I do what I do not only because I love it, but because I am needed badly. Criminal defense lawyers and honest jurors and judges are the main obsticles to politically motivated laws and pressures to put you in jail if doing so is beneficial to those wearing the badge or controlling the government (or to run up a $10,000 bill against you for allegedly driving “intoxicated”). Court systems in America designed to “do justice” can easily evolve (or de-volve) into systems to protect those in power and maintain the status quo. There are plenty of ethical prosecutors and police officers out there, and this article isn’t a stab at them, but the political and professional system in which they must serve brings tremendous pressures on them to arrest and convict you.
If you think our criminal justice system as a whole is about “presumption of innocence” and “burden of proof,” you are sadly mistaken. Every week innocent individuals are herded like cattle into our courtrooms across our land like cattle and pressured into pleading guilty (often without a lawyer) to crimes they have no business pleading guilty to. Every week or month it seems that someone is freed from prison on DNA evidence proving their innocence of the crimes they were convicted of or to which they pled guilty.

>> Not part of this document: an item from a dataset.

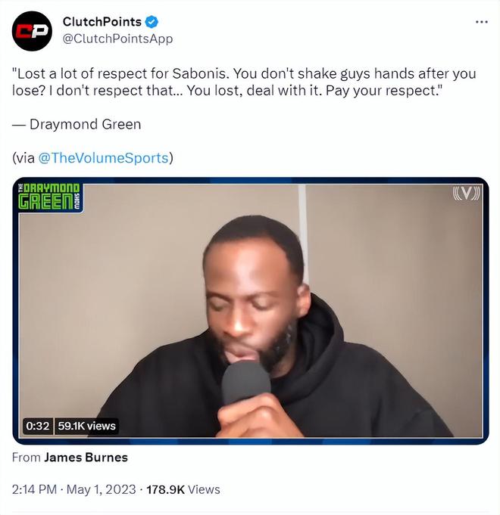Viewport: 500px width, 515px height.
Task: Click the Draymond Green Show logo
Action: pos(49,197)
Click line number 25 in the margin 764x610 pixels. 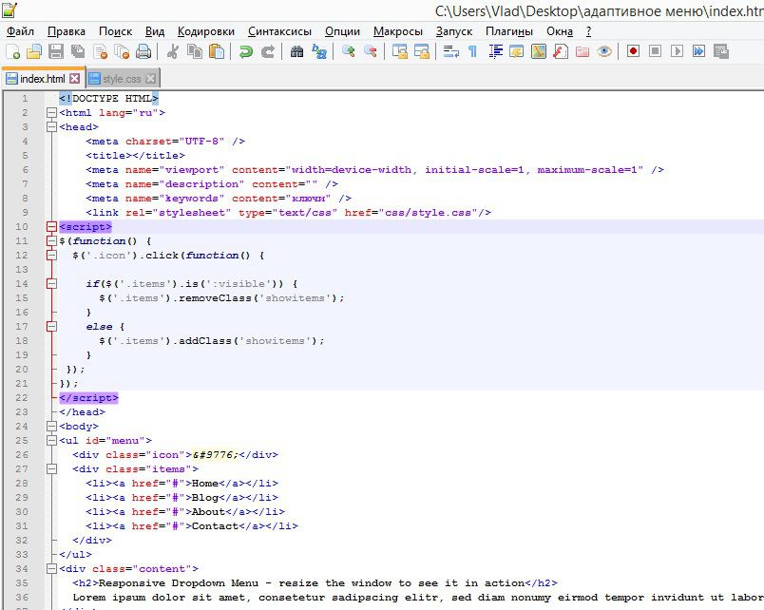click(21, 441)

People are wrongly convicted of crimes for many reasons. Sometimes the jury doesn’t do its job and require evidentiary proof beyond a reasonable doubt. Sometimes the lawyer doesn’t do his job defending the citizen accused. Many people plead guilty to crimes they did not commit to avoid being tried and possibly convicted of a bigger crime they did not commit, or facing a harsher though unjust punishment than what they receive in a plea bargain. People are often given the wrong advice by their lawyer or are just too scared or too poor to fight back. Some states don’t even allow jury trials for many harsh or embarrasing misdemeanor charges, and no state is required to have a grand jury indictment, even on felony accusations, according to our Supreme Court (thankfully we do under the Texas Constitution).